▸ **MATERIALS PROVIDED**
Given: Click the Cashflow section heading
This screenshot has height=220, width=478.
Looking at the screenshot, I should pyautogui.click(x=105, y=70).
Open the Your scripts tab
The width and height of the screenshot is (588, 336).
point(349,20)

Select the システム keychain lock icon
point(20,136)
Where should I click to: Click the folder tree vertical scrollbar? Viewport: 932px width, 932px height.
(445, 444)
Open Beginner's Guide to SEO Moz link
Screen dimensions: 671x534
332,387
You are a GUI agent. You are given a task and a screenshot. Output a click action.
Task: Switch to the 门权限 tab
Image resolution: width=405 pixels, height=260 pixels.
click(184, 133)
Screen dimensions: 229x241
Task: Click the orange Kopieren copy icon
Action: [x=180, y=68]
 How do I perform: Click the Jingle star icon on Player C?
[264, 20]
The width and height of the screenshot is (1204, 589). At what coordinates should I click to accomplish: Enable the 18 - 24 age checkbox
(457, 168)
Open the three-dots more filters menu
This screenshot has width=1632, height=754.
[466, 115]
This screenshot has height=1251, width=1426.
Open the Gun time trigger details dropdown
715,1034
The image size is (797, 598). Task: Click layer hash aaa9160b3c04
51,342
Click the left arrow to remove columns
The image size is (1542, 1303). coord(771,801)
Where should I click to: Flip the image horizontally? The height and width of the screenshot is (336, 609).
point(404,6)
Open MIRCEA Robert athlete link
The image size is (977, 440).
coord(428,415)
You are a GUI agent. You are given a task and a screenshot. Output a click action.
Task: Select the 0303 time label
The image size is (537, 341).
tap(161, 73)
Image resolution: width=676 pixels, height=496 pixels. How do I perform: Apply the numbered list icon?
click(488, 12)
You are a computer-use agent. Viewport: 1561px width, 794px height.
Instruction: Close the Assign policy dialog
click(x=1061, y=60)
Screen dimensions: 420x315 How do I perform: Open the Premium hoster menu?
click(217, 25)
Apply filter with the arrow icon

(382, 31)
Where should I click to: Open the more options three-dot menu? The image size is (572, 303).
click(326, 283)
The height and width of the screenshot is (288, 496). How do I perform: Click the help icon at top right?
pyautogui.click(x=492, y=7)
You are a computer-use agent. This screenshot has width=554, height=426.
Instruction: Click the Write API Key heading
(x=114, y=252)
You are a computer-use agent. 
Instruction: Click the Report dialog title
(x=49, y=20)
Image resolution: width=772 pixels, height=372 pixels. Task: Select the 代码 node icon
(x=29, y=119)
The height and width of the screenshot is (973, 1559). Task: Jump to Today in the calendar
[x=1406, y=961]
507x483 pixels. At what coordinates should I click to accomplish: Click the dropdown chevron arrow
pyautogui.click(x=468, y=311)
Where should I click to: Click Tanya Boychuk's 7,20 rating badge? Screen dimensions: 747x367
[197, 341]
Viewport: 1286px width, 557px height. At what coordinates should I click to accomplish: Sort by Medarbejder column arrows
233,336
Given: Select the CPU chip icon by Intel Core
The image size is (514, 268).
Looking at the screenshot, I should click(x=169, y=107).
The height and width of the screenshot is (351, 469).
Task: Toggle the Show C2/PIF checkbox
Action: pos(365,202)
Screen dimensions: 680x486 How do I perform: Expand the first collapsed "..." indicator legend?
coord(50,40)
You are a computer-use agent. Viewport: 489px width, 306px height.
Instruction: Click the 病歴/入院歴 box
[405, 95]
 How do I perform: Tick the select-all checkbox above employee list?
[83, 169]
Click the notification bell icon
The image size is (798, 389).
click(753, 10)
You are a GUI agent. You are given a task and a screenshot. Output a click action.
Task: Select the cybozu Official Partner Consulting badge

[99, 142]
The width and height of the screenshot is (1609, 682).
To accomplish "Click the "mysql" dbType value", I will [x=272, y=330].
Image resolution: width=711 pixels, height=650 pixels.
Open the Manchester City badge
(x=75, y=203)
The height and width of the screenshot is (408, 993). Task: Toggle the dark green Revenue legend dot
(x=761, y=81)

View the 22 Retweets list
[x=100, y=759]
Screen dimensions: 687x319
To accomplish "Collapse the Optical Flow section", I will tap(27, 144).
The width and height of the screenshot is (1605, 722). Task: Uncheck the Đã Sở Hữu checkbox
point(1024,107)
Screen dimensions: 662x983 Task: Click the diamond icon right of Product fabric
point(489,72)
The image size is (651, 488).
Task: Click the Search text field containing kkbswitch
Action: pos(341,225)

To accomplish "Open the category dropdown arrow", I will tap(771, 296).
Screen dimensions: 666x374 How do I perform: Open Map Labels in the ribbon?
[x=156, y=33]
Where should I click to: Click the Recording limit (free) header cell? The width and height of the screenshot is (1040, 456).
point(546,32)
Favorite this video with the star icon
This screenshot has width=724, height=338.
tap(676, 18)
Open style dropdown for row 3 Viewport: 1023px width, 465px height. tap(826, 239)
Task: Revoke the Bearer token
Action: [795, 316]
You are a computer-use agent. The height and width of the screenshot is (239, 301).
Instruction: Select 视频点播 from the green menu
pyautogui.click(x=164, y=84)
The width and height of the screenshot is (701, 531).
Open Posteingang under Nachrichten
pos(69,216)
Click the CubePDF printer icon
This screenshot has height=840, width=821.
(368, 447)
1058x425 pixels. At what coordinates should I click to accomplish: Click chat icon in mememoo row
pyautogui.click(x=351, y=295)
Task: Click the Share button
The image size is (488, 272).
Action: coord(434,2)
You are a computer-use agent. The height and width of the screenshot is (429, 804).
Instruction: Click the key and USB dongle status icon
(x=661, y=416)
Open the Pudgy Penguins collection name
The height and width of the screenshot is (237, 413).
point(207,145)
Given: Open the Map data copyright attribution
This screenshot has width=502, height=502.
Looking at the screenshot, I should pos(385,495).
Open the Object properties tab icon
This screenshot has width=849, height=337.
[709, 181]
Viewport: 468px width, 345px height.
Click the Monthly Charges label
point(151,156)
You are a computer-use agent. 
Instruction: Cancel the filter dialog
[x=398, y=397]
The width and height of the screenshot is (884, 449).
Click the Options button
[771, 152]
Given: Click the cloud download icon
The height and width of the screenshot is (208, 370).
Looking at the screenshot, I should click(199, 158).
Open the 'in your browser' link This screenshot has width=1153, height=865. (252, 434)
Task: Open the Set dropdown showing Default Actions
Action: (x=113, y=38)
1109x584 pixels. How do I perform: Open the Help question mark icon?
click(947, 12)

▸ **ASSIGNMENT**
From the records above, extract exactly and only the lines that begin at the line with "Image resolution: width=676" and stop after the line with "You are a computer-use agent. This".

▸ **RESPONSE**
Image resolution: width=676 pixels, height=496 pixels. How do I perform: Apply the numbered list icon?
click(488, 12)
You are a computer-use agent. Viewport: 1561px width, 794px height.
Instruction: Close the Assign policy dialog
click(x=1061, y=60)
Screen dimensions: 420x315 How do I perform: Open the Premium hoster menu?
click(217, 25)
Apply filter with the arrow icon

(382, 31)
Where should I click to: Open the more options three-dot menu? The image size is (572, 303).
click(326, 283)
The height and width of the screenshot is (288, 496). How do I perform: Click the help icon at top right?
pyautogui.click(x=492, y=7)
You are a computer-use agent. This screenshot has width=554, height=426.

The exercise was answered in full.